- [Task to carry out]
Every entry is to be printed again precisely as given.

- [Collected data]

___

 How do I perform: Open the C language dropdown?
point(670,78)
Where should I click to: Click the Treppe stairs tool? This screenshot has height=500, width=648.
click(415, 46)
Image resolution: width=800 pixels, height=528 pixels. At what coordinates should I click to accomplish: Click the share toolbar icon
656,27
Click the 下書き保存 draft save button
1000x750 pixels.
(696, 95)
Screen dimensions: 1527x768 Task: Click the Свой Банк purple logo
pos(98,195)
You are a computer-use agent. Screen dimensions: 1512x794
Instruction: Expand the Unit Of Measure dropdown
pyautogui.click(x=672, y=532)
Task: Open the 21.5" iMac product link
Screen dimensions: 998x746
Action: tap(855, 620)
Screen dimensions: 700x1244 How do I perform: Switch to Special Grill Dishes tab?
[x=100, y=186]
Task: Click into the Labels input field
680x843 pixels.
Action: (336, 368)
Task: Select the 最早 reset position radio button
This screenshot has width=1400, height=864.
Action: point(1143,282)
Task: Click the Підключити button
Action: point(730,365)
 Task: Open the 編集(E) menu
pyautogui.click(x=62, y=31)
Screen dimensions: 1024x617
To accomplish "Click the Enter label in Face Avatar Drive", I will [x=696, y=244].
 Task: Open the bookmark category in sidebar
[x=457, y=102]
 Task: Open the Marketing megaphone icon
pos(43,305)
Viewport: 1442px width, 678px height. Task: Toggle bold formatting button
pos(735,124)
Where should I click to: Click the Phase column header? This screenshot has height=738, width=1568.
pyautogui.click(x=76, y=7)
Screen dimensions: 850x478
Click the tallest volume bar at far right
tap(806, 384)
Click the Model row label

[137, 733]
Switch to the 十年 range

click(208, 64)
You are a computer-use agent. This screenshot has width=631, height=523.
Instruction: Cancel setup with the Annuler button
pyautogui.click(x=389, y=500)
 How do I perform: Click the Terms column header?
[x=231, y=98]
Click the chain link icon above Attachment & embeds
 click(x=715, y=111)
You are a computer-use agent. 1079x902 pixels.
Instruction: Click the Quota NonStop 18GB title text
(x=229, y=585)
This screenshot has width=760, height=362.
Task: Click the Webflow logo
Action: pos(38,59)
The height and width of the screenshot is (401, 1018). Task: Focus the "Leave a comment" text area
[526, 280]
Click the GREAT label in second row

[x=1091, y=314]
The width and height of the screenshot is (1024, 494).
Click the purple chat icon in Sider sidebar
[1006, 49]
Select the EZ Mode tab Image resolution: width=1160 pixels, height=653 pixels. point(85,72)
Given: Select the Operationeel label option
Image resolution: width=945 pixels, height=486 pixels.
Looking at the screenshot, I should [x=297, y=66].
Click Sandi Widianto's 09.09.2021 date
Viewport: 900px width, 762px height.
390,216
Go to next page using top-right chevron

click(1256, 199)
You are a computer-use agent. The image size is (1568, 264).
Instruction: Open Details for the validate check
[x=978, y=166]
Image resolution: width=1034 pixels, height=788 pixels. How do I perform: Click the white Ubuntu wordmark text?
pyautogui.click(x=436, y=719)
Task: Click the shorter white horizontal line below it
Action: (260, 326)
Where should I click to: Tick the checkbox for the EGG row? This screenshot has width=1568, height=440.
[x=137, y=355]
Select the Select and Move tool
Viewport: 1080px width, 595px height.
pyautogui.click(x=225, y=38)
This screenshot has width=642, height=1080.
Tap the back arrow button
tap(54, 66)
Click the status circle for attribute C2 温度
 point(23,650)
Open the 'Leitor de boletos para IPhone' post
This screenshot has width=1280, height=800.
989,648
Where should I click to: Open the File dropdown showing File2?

___

- [Reply]
 How do I perform: Open the C language dropdown?
point(670,78)
Where should I click to: Click the Treppe stairs tool? This screenshot has height=500, width=648.
click(415, 46)
Image resolution: width=800 pixels, height=528 pixels. At what coordinates should I click to accomplish: Click the share toolbar icon
656,27
Click the 下書き保存 draft save button
1000x750 pixels.
(696, 95)
Screen dimensions: 1527x768 Task: Click the Свой Банк purple logo
pos(98,195)
You are a computer-use agent. Screen dimensions: 1512x794
Instruction: Expand the Unit Of Measure dropdown
pyautogui.click(x=672, y=532)
Task: Open the 21.5" iMac product link
Screen dimensions: 998x746
Action: tap(855, 620)
Screen dimensions: 700x1244 How do I perform: Switch to Special Grill Dishes tab?
[x=100, y=186]
Task: Click into the Labels input field
680x843 pixels.
Action: (336, 368)
Task: Select the 最早 reset position radio button
This screenshot has width=1400, height=864.
Action: point(1143,282)
Task: Click the Підключити button
Action: point(730,365)
 Task: Open the 編集(E) menu
pyautogui.click(x=62, y=31)
Screen dimensions: 1024x617
To accomplish "Click the Enter label in Face Avatar Drive", I will [x=696, y=244].
 Task: Open the bookmark category in sidebar
[x=457, y=102]
 Task: Open the Marketing megaphone icon
pos(43,305)
Viewport: 1442px width, 678px height. Task: Toggle bold formatting button
pos(735,124)
Where should I click to: Click the Phase column header? This screenshot has height=738, width=1568.
pyautogui.click(x=76, y=7)
Screen dimensions: 850x478
Click the tallest volume bar at far right
tap(806, 384)
Click the Model row label

[137, 733]
Switch to the 十年 range

click(208, 64)
You are a computer-use agent. This screenshot has width=631, height=523.
Instruction: Cancel setup with the Annuler button
pyautogui.click(x=389, y=500)
 How do I perform: Click the Terms column header?
[x=231, y=98]
Click the chain link icon above Attachment & embeds
 click(x=715, y=111)
You are a computer-use agent. 1079x902 pixels.
Instruction: Click the Quota NonStop 18GB title text
(x=229, y=585)
This screenshot has width=760, height=362.
Task: Click the Webflow logo
Action: pos(38,59)
The height and width of the screenshot is (401, 1018). Task: Focus the "Leave a comment" text area
[526, 280]
Click the GREAT label in second row

[x=1091, y=314]
The width and height of the screenshot is (1024, 494).
Click the purple chat icon in Sider sidebar
[1006, 49]
Select the EZ Mode tab Image resolution: width=1160 pixels, height=653 pixels. point(85,72)
Given: Select the Operationeel label option
Image resolution: width=945 pixels, height=486 pixels.
Looking at the screenshot, I should [x=297, y=66].
Click Sandi Widianto's 09.09.2021 date
Viewport: 900px width, 762px height.
390,216
Go to next page using top-right chevron

click(1256, 199)
You are a computer-use agent. The image size is (1568, 264).
Instruction: Open Details for the validate check
[x=978, y=166]
Image resolution: width=1034 pixels, height=788 pixels. How do I perform: Click the white Ubuntu wordmark text?
pyautogui.click(x=436, y=719)
Task: Click the shorter white horizontal line below it
Action: (260, 326)
Where should I click to: Tick the checkbox for the EGG row? This screenshot has width=1568, height=440.
[x=137, y=355]
Select the Select and Move tool
Viewport: 1080px width, 595px height.
pyautogui.click(x=225, y=38)
This screenshot has width=642, height=1080.
Tap the back arrow button
tap(54, 66)
Click the status circle for attribute C2 温度
 point(23,650)
Open the 'Leitor de boletos para IPhone' post
This screenshot has width=1280, height=800.
989,648
Where should I click to: Open the File dropdown showing File2?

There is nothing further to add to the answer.